Bon, ici, comme je vous l’ai dit, je suis « d’entretien ». J’espère, l’an prochain, être « de maintenance ». je me suis découvert – non, ce n’est pas vrai, je ne me les suis pas découvertes – des aptitudes à ce qu’on appelle un peu méprisamment la bricolage. Non, ce n’est pas vrai que je me les découvre, puisque tout au long de mon enfance ce fut mon occupation favorite. Mais mon père, fonctionnaire, rêvait pour moi d’une carrière de rond-de-cuir, et c’est ainsi que sans même me rendre compte que, au fond de moi, je le refusais, je suis entré dans le monde des chiffres, des bilans, des comptes de résultat et tout le fourbi. Ici, je revis. Même si nous, Malgaches, sommes de prodigieux bricoleurs, l’entretien n’est la plupart du temps pas notre point fort. Mais moi, j’y trouve mon compte. Et, une fois par semaine, je retrouve mes comptes, puisque j’accompagne deux des jeunes qui sont à la non-école ici, pour les aider à préparer le bac. Je n’enseigne pas – d’ailleurs, ça je ne saurais pas le faire – mais j’accompagne. Et, ça peut paraître paradoxal, j’apprends beaucoup de choses ! S’ils ne viennent pas à notre rendez-vous avec des questions, je n’ai rien à leur dire. Tout juste, éventuellement, leur faire des remarques sur les mauvaises tournures que j’ai détectées chez eux.
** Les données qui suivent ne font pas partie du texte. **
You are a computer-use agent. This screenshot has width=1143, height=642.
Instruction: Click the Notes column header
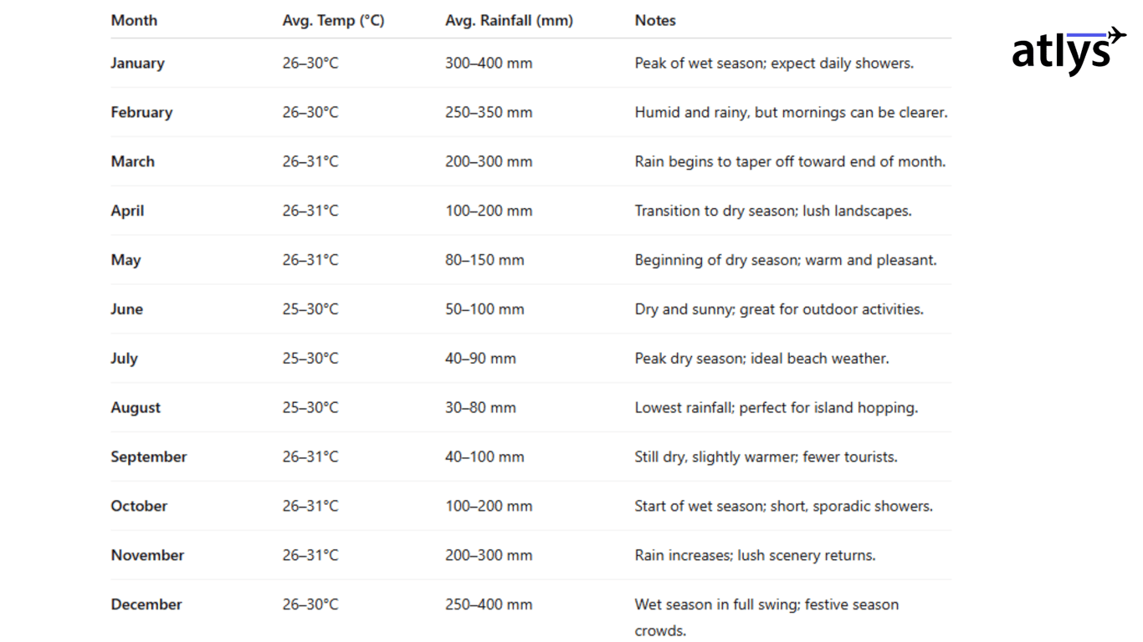(x=655, y=20)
Ma nouvelle vie ici me donne une sensation d’utilité que je n’avais pas durant mes quinze années sous les ordres d’un chef-comptable lui-même sous les ordres d’un patron. Je crois bien que si, dans cette boîte, j’avais pu être « d’entretien » ou « de maintenance » ne serait-ce qu’à mi-temps, j’aurais pu m’y plaire. Mais, que voulez-vous, un comptable à l’entretien… !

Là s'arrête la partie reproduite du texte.